═════ TEXT SECTION ═════
If you’ve followed my blog you know I talk about myself quite a bit. I do this for therapy, vanity, attention and in hopes that I will fill my own void (once I find that damn void).

Right now, my question to my subject is : Who are you? My subject is me, of course. Who am I ? I am so many things to many people.

I look deep into myself and ask a shitty question. Who am I to myself? What role do I play in my own life? Too introspective? Probably, but I’m in that mood again.

Do I let things happen to me or am I the driving force? I am the driving force when I harness the energy and stubbornness. When I’m weak, anyone can run over me. Is that a bipolar answer or a human one? Maybe both.

How about my core identity? Woman, Latina, bipolar, wife, daughter … lots to choose from. It’s staring me in the face. I am a writer. I am a lover of words, mine and others.

I can drop all those other titles, even though I love them. My egotistical nature drives me to want immortality. The written word doesn’t die and suits me just fine.

I write poorly, brilliantly, honestly, dishonestly, playfully and darkly. I write to survive humanity and my own wacky ideas. I write for the sake of travel. I send my words out into the world like doves. In that moment, a small part of me is teleported.

Even the old school literature is magical. Every library I’ve ever been to since I was 7 or 8 years old, has moved me. The smell of old and new books, tables, chairs and the sea of humanity claiming their spot. For me, it’s church.

This writer has written too much and gone all over the blogger’s map. That said, I’m selfishly glad.

 

I went to bed last night at about 2 am. I woke up at about 7:45am. Why am I up? I’m up because I’m inexplicably panicking.

All I can see are my failures. My hygiene, house and inability to write properly. I feel completely inept, but I know it won’t last.
═════ RECORDS SHOWN ═════
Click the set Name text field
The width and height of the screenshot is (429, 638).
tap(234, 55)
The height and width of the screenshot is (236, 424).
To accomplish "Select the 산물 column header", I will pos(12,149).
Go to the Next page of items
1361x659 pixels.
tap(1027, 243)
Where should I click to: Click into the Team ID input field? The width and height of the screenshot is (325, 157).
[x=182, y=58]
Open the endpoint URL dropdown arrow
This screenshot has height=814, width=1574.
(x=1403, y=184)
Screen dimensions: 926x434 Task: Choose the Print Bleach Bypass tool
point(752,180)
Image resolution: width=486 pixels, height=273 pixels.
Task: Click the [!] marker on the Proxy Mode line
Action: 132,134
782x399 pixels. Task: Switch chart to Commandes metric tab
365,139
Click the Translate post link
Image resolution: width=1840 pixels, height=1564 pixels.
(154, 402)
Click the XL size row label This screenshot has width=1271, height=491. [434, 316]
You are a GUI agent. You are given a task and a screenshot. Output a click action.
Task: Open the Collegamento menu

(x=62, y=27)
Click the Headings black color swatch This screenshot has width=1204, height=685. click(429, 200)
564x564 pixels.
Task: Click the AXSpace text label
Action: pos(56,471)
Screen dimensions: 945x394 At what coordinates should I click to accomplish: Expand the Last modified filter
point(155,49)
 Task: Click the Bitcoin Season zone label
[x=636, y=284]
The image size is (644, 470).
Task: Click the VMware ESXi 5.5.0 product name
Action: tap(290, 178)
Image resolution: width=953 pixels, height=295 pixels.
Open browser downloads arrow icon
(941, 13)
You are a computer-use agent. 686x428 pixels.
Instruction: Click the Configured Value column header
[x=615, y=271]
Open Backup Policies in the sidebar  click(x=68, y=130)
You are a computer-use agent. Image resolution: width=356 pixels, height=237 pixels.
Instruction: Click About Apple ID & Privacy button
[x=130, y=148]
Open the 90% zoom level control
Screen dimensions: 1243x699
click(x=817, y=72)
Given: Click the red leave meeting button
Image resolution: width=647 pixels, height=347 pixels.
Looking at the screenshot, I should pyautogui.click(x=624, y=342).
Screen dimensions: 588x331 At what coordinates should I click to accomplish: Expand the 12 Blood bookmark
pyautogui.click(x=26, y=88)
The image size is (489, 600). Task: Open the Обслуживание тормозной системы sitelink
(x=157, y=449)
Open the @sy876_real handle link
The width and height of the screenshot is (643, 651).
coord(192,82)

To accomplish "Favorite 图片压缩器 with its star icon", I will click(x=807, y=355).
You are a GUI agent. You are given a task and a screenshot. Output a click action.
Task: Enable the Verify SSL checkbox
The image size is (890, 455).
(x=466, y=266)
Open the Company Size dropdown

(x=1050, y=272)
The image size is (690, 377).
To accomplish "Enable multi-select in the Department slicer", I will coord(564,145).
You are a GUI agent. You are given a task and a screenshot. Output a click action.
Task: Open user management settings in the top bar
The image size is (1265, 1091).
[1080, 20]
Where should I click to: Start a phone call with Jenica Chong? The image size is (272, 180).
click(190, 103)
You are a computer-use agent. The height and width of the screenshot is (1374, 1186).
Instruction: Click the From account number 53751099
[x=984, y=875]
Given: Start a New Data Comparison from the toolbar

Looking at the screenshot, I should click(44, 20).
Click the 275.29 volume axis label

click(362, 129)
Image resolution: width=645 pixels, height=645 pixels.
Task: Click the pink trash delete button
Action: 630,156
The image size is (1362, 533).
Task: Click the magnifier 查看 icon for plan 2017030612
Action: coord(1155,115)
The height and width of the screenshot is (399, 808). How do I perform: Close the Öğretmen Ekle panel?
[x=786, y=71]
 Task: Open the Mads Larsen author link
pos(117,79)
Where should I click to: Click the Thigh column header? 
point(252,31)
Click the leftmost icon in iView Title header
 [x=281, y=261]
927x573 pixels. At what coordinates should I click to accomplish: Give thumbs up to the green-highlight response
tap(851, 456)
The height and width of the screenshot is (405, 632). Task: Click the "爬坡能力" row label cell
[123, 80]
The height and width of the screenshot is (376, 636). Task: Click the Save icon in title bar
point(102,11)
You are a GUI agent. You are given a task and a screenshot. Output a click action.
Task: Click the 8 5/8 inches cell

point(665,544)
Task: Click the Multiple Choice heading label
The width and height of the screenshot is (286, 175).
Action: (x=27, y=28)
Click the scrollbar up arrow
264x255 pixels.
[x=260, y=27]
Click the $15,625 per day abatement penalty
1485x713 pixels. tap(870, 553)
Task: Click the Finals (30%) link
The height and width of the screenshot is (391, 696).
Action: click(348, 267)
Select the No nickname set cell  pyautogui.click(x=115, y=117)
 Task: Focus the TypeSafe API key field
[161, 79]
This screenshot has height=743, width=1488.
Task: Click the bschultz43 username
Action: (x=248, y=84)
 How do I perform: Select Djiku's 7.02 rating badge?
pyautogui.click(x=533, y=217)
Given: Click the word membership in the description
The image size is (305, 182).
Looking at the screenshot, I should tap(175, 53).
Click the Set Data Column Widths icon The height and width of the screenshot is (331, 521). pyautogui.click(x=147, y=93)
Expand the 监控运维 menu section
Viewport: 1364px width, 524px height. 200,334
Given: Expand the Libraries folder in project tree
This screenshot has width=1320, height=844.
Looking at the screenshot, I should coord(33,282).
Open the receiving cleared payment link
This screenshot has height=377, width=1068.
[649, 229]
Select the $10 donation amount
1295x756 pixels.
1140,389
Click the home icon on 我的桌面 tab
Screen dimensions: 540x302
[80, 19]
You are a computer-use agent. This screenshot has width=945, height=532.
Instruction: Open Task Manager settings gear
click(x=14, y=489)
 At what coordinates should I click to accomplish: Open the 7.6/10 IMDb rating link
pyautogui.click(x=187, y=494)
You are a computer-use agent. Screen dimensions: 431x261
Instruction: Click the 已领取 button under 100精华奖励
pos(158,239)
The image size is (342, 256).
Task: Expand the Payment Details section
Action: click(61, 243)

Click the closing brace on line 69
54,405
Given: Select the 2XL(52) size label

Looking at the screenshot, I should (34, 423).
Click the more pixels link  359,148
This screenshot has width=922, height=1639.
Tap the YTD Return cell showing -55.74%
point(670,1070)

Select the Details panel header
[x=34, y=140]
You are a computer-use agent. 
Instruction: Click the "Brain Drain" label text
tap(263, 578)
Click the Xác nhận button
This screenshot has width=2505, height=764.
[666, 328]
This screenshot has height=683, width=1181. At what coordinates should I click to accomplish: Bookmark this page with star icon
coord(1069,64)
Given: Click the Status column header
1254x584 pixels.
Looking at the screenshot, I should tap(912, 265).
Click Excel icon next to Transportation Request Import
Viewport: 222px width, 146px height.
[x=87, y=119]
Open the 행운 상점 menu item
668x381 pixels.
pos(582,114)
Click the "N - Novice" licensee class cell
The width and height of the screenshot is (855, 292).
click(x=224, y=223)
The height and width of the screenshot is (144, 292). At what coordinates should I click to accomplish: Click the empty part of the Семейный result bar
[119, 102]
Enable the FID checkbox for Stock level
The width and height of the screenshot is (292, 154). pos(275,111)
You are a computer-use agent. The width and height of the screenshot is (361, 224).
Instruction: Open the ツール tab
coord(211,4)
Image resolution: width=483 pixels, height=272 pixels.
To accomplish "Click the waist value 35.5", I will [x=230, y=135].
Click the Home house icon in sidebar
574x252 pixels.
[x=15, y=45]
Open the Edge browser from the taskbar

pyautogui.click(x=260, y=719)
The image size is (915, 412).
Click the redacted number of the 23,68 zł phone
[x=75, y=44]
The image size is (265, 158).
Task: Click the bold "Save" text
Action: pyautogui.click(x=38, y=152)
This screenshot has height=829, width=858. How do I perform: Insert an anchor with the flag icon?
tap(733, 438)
═════
TASK ITEM: Quote the stretch of the blog post from "I look deep" through "mine and others.".

FINISHED EXERCISE:
I look deep into myself and ask a shitty question. Who am I to myself? What role do I play in my own life? Too introspective? Probably, but I’m in that mood again.

Do I let things happen to me or am I the driving force? I am the driving force when I harness the energy and stubbornness. When I’m weak, anyone can run over me. Is that a bipolar answer or a human one? Maybe both.

How about my core identity? Woman, Latina, bipolar, wife, daughter … lots to choose from. It’s staring me in the face. I am a writer. I am a lover of words, mine and others.